**Exercise objective:**
Print the records below verbatim.
Input Block Start
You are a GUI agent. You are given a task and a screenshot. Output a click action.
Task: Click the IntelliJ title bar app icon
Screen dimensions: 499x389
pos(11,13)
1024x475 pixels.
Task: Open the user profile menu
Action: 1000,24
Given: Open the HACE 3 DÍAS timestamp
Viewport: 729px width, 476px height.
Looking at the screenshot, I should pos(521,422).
Input Block End
**Answer to this task:**
You are a GUI agent. You are given a task and a screenshot. Output a click action.
Task: Click the IntelliJ title bar app icon
Screen dimensions: 499x389
pos(11,13)
1024x475 pixels.
Task: Open the user profile menu
Action: 1000,24
Given: Open the HACE 3 DÍAS timestamp
Viewport: 729px width, 476px height.
Looking at the screenshot, I should pos(521,422).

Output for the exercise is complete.